Il a souligné que ce n’était « pas le moment » des critiques, mais celui de « l’unité » et de la « solidarité pour arrêter ce virus », alors que le président américain Donald Trump a vivement mis en cause l’Organisation mondiale de la santé (OMS) pour sa gestion de la crise.
Marque de la gravité de la situation, la coalition menée par l’Arabie saoudite au Yémen contre la rébellion des Houthis observe depuis jeudi un cessez-le-feu unilatéral pour prévenir une propagation du coronavirus.
Les pays de l’UE doivent pour leur part tenter une nouvelle fois jeudi de s’entendre sur une réponse économique concertée, après l’échec mercredi d’une première réunion marathon.
Dans une tribune, la présidente de la Banque centrale européenne, Christine Lagarde, a appelé les 27 à « être côte à côte » pour répondre à la crise avec des mesures budgétaires.
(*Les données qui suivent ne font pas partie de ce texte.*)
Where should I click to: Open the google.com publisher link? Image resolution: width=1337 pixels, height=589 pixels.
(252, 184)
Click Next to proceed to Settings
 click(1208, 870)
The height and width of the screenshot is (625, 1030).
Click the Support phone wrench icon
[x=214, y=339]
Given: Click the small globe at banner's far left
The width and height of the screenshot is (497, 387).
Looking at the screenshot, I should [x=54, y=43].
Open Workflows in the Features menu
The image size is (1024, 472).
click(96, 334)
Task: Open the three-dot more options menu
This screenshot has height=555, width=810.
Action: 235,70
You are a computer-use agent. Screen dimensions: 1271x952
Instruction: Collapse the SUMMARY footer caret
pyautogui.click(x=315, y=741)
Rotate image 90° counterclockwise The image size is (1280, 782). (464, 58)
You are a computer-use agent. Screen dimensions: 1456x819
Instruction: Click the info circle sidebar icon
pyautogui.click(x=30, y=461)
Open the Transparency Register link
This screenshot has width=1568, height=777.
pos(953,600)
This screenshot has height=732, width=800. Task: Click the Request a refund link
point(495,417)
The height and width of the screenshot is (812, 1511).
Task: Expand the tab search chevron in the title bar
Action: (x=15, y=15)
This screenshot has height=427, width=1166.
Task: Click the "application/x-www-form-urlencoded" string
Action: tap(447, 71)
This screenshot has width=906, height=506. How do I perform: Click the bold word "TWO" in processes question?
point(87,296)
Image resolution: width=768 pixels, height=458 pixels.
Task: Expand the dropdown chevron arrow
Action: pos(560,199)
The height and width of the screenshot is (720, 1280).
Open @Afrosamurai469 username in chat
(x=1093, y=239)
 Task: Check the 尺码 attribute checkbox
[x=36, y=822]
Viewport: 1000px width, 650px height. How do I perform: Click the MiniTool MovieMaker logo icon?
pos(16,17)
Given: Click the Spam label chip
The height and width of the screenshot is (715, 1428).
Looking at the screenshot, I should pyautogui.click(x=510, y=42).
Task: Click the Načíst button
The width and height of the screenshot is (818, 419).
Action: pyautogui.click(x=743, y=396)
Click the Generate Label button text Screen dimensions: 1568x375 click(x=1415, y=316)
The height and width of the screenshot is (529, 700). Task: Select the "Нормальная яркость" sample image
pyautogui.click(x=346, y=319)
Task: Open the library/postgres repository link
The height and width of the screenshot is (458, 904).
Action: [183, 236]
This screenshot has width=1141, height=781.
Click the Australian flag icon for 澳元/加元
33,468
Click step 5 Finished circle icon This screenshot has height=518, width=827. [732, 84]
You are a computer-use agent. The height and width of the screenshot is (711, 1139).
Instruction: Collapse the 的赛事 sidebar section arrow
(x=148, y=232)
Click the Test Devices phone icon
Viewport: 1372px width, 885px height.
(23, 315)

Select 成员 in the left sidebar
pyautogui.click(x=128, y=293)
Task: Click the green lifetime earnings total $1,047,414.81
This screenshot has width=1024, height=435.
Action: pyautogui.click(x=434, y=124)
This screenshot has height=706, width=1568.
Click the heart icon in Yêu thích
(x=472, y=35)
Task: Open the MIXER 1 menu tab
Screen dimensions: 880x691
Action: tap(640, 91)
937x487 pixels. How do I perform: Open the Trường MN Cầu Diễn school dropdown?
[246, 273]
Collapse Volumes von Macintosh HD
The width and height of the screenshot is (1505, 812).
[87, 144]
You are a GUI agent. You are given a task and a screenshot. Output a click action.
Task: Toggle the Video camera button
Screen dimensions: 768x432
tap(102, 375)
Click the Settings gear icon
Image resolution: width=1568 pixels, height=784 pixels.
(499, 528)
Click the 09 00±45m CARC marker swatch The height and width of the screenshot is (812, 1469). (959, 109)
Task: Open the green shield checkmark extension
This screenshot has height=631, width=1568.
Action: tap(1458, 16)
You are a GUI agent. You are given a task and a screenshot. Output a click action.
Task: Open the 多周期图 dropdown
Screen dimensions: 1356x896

Mais de profondes divisions opposent notamment les pays du Sud du continent à l’Allemagne et aux Pays-Bas, opposés à toute mutualisation des dettes publiques.
Confrontés à des cours au plus bas en raison de la pandémie, les principaux pays producteurs de pétrole, Opep et Russie en tête, doivent eux aussi tenter de s’entendre dans la journée sur une réduction de production équivalant à 10% du débit mondial.
Le pape sans pieds à laver
Des centaines de millions de chrétiens confinés s’apprêtent de leur côté à célébrer Pâques dans des conditions inédites.
C’est ainsi sans la présence de fidèles que le pape François célèbrera à 16H00 GMT la messe de la Cène, temps fort de l’année liturgique.
Le pape devra à cette occasion s’abstenir du rituel du lavement de pieds, celui-ci ayant été interdit à l’heure du coronavirus qui bannit les contacts rapprochés.
Les autorités de plusieurs pays sont sur le qui-vive pour cette fête qui donne traditionnellement lieu à des réunions de famille. Comme en Irlande, où des barrages routiers ont été mis en place pour éviter toute violation du confinement.
En Espagne, où les processions de la Passion du Christ restent très populaires, les fidèles vivent au rythme des retransmissions des marches des années précédentes.
A Séville, haut lieu des célébrations, des voisins partagent ce moment en mettant le son de ces marches à plein volume peu après 20H00, passé les applaudissements destinés au personnel médical.
« Mon fils aîné de 12 ans met le haut-parleur dans la salle de bains et se douche au son des marches de la Semaine Sainte », s’amuse un habitant, Pablo Murillo.
Vol Soyouz
De leur côté, un astronaute américain et deux cosmonautes russes ont décollé comme prévu jeudi du cosmodrome russe de Baïkonour, au Kazakhstan, en direction de la station orbitale. En raison de la pandémie, les adieux aux familles se sont effectués par visioconférence.
L’Italie reste le pays le plus endeuillé avec 17.669 décès décomptés officiellement, suivie de l’Espagne (15.238 morts), des Etats-Unis (14.817) et de la France (10.869).
En Grande-Bretagne, un nouveau plafond de 938 morts a été recensé en 24 heures, pour plus de 7.000 en tout. La santé du Premier ministre Boris Johnson, en soins intensifs depuis dimanche à Londres après avoir été contaminé au Covid-19, « continue de s’améliorer » selon Downing Street.
L’OMS a mis en garde contre toute tentation d’assouplir précocement le confinement alors que l’Espagne, l’Italie et la France relèvent une tendance à la baisse de la tension hospitalière.
Des pays comme l’Autriche, le Danemark, la Norvège, la Grèce et la République tchèque, jugeant la pandémie sous contrôle sur leurs territoires, ont annoncé la levée prochaine de certaines restrictions.